The Acting Chief Medical Officer of Australia has issued a statement about reducing the risk of prolonged exposure to bushfire smoke.

The Chief Medical Officer and State and Territory Chief Health Officers’ have issued guidance on the health effects of short-term exposure to bushfire smoke and how to avoid this.

Bushfire smoke: what are the health impacts and what can we do to minimise exposure? A factsheet from the Centre for Air pollution, energy and health Research (CAR) December 2019

Black C et al. Wildfire Smoke Exposure and Human Health: Significant Gaps in Research for a Growing Public Health Issue Environmental toxicology and pharmacology vol. 55 (2017): 186-195. https://www.ncbi.nlm.nih.gov/pmc/articles/PMC5628149/

Building a Practice-Based Research Agenda for Wildfire Smoke and Health: A Report of the 2018 Washington Wildfire Smoke Risk Communication Stakeholder Synthesis Symposium. file:///C:/Users/Lesley/Downloads/ijerph-16-02398%20(5).pdf

British Columbia Centre for Disease Control. Evidence review: Wildfire Smoke and Public Health Risk from British Columbia, 2014. http://www.bccdc.ca/resource-gallery/Documents/Guidelines%20and%20Forms/Guidelines%20and%20Manuals/Health-Environment/WFSG_EvidenceReview_WildfireSmoke_FINAL_v3_edstrs.pdf

Resources on Wildfire Smoke and Health from the Canadian National Collaborating Centre for Environmental Health.

There’s an interesting series of articles published on the Northern California Public Media website that explores the impact of the 2017 fires in the communities of Santa Rosa and Paradise in Northern California on youth health.

The New Zealand Science Learning Hub has begun a curation of resources and articles on air quality.

US Environmental Protection Agency. Wildland Fire Research to Protect Health and the Environment. Research areas and resources.


Update

In the 24 hours since this piece was published, Health Minister Greg Hunt has announced $5 million in funding from the Medical Research Future Fund for the sort of research I have outlined below: $3 million for research into the physiological impacts of prolonged bushfire smoke exposure and $2 million for research into the mental health impacts of bushfires on affected communities. The funding will be distributed under what is described as “an open and competitive grant round”.

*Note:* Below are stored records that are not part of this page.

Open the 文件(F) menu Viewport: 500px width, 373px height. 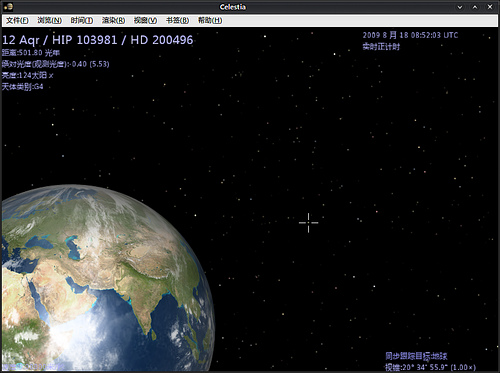(17, 20)
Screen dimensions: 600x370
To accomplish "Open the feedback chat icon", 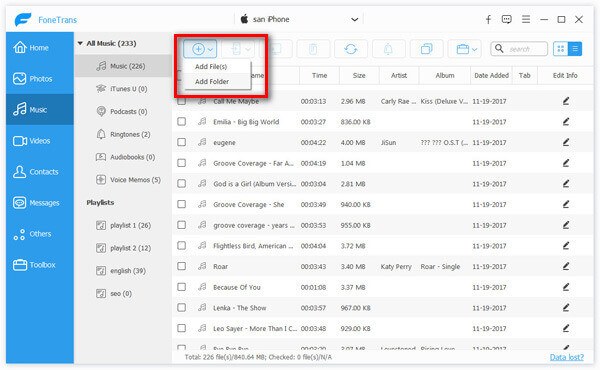I will (507, 19).
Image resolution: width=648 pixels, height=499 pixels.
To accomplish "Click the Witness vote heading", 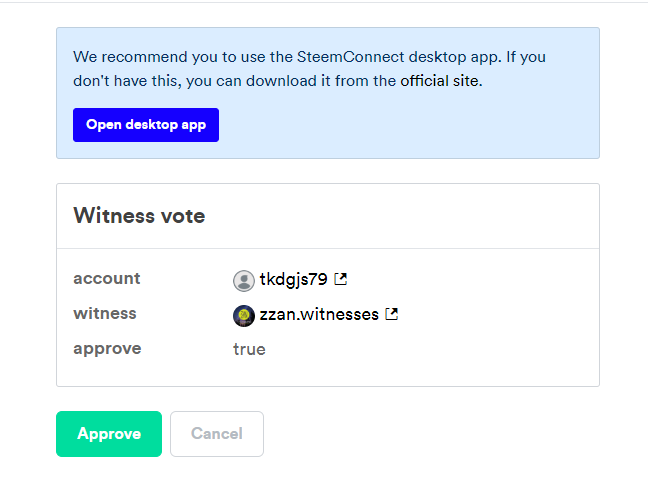I will pos(139,216).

This is welcome news. As outlined in the Minister’s media release, the funding will enable the collection of information on the biological, psychological and behavioural impacts of prolonged exposure to bushfire smoke and the effectiveness of exposure reduction methods. The mental health research funding “will support long term tracking of individuals, communities, and in particular emergency service personal who have been in the fire effected areas”.

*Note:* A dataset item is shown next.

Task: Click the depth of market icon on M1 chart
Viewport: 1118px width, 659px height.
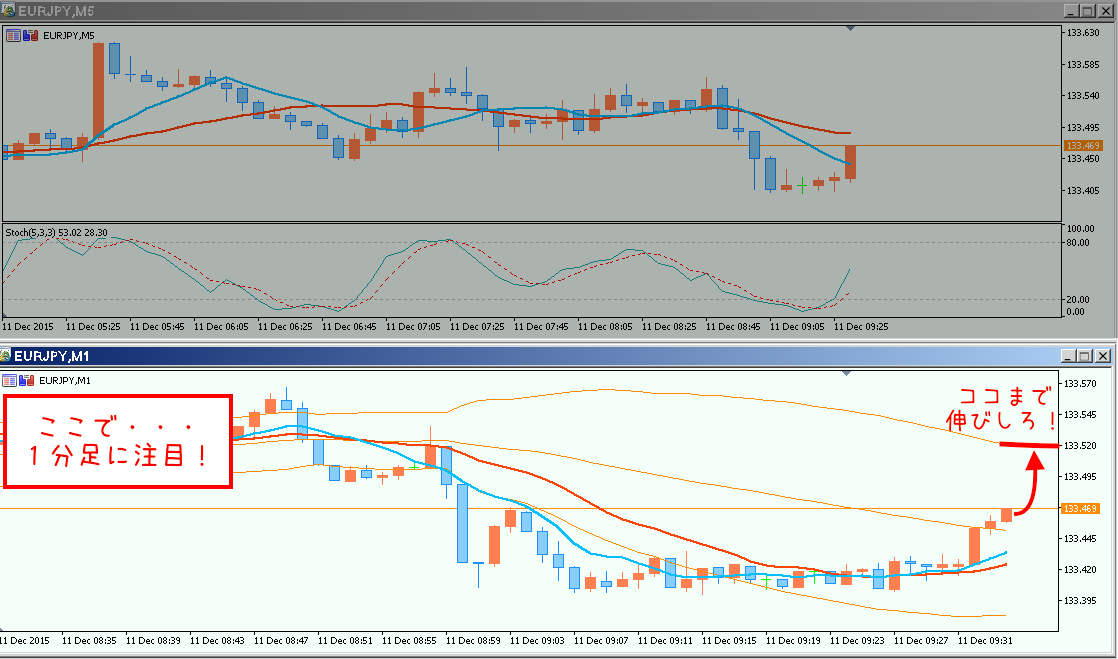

It is imperative that this precious research funding is spent as wisely as possible on research areas that are agreed priorities. A consultative and transparent review process should be established to ensure this is the case. It is important that the affected people and communities are part of the consultation process and that research findings are communicated back to them as they come to hand.

The rebuilding of lives, homes, businesses and communities will place huge drains on the Government’s financial resources, so it is somewhat churlish to point out that $5 million is insufficient to do the research that is needed over the timeframe that is necessary for meaningful results. My guesstimate is that this research will require an annual commitment of $5 million for the next 10 years.

It would be a great investment in the future of all Australians if some of the funds so generously donated to help bushfire victims could be used to supplement the Government’s commitment and drive this important research effort.

A note: I am not an epidemiologist and the health impacts of bushfires is not my areas of expertise. I write this to engender discussion and debate and to drive the most appropriate responses to this health crisis. I have previously written about the role of government and long-term monitoring for the health effects of environmental hazards in work that was done in the US in the wake of the Gulf oil spill (Preparing for the Next Public Health Crisis). This is not directly applicable to the Australian situation, but some of the broad principles apply.